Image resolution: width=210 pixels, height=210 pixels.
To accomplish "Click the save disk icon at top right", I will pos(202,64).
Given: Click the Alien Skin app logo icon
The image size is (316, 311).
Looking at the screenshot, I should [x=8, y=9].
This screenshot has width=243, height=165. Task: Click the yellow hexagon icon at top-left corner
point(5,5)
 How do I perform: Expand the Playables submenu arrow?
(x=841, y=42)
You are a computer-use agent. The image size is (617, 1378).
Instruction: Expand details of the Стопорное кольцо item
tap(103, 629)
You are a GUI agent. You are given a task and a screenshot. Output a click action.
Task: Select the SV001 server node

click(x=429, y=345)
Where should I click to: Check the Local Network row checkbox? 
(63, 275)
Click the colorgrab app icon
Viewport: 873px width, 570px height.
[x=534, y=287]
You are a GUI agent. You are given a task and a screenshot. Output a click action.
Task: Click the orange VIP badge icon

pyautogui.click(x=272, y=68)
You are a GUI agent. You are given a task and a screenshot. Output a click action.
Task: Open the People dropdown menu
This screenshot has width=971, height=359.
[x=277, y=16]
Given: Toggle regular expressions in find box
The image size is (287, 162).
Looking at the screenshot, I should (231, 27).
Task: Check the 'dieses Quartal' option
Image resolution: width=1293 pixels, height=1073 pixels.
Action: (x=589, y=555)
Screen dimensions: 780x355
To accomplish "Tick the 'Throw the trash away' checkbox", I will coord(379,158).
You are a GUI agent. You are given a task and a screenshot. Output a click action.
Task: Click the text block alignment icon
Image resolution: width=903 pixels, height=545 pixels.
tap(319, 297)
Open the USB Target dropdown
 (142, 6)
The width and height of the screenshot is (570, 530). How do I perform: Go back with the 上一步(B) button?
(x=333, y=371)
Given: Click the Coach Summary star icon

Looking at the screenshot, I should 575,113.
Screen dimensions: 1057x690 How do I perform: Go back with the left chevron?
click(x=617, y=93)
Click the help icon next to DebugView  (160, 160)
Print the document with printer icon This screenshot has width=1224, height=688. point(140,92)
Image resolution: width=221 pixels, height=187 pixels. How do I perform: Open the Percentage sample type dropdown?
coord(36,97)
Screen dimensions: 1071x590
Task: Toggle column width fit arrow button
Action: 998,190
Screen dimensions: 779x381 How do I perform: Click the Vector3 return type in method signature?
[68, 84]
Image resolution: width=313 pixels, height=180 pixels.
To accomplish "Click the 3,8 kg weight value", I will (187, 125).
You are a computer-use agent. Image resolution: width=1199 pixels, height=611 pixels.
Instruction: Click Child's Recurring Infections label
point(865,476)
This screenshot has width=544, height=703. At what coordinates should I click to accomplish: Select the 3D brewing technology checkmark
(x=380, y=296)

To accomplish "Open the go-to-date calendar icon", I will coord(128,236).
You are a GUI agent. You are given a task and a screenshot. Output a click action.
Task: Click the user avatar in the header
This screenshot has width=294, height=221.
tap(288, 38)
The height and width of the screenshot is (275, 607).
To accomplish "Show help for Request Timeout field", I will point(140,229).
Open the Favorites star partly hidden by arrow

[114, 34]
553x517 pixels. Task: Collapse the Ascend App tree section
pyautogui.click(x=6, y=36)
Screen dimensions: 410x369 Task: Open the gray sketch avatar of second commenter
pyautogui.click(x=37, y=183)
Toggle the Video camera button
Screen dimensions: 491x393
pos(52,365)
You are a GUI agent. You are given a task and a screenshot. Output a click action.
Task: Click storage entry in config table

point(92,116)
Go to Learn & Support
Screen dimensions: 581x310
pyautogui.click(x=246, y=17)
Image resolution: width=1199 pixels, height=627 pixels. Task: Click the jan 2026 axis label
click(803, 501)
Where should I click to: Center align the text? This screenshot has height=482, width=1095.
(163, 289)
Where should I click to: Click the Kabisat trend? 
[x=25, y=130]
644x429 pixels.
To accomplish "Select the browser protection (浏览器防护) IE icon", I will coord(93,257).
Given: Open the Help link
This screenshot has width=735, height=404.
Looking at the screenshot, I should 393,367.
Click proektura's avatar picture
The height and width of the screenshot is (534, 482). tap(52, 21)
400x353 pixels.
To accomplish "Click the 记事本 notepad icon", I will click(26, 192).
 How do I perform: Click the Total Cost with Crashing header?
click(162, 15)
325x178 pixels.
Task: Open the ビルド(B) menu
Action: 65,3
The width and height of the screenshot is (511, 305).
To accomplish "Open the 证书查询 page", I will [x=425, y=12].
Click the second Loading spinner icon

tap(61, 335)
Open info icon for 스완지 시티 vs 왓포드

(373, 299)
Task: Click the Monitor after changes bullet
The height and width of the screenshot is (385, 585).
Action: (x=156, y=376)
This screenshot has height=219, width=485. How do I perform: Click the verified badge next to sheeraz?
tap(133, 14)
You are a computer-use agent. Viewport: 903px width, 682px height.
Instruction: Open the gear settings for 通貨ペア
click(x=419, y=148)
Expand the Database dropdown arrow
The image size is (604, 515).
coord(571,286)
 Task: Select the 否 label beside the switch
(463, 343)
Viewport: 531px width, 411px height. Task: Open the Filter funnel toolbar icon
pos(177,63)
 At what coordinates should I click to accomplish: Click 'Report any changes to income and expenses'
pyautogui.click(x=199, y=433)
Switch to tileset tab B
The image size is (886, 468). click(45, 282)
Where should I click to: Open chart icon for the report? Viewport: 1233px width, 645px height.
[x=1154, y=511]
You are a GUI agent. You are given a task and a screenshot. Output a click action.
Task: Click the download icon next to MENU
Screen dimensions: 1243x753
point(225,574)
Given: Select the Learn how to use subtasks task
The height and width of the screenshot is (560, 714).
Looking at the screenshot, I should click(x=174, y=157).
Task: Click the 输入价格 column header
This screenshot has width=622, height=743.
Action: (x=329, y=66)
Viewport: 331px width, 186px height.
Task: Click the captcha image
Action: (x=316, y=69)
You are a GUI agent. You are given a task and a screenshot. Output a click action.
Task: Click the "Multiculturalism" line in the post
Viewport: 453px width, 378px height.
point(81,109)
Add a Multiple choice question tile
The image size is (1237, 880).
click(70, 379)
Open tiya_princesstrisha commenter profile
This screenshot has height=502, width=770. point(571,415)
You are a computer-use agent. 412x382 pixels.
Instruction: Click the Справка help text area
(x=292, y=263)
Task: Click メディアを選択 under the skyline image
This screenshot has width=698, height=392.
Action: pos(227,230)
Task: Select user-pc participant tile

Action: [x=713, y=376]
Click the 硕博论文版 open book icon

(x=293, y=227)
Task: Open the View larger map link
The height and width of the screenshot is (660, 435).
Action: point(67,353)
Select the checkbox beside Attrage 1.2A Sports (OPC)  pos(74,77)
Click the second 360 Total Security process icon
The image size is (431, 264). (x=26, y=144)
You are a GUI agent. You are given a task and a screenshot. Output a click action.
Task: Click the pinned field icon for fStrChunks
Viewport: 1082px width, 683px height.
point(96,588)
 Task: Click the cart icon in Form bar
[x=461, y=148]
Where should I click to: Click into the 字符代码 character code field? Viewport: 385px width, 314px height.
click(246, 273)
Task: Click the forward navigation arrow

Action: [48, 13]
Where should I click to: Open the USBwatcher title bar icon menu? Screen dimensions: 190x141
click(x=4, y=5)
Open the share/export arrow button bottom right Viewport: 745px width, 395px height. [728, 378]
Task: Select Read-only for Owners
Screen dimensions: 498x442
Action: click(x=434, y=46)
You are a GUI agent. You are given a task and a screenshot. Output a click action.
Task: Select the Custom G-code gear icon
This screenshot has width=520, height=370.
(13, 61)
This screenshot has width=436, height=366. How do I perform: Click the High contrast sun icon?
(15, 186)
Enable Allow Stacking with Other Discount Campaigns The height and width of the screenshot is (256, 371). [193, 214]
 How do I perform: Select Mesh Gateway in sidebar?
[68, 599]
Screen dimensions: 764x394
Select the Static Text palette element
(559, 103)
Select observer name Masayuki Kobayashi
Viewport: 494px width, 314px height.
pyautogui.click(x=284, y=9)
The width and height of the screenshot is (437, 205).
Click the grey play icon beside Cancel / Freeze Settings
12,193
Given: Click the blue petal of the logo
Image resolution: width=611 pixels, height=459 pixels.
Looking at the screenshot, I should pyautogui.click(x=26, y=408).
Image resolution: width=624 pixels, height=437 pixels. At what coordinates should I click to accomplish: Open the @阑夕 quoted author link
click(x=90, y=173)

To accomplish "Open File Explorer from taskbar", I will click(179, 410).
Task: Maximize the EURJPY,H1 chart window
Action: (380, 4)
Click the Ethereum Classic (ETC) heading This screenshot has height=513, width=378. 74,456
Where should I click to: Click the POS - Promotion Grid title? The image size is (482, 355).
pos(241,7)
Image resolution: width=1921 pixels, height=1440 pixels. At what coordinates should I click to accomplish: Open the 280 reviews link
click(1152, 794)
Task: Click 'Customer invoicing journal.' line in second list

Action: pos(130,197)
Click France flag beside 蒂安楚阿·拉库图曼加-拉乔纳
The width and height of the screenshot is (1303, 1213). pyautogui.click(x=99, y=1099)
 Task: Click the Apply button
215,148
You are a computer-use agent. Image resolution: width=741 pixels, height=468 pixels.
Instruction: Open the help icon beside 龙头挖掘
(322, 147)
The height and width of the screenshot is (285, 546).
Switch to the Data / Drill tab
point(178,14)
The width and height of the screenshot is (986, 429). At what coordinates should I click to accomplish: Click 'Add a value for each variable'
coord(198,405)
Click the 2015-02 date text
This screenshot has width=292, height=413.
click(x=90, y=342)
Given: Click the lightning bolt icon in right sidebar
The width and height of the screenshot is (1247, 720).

++++++++

> [WHAT IS BEING ASKED]:
Search the material for the string "right" and return each line that has it.

> [SOLUTION TO THIS TASK]:
To accomplish "Click the save disk icon at top right", I will pos(202,64).
Open the share/export arrow button bottom right Viewport: 745px width, 395px height. [728, 378]
Given: Click the lightning bolt icon in right sidebar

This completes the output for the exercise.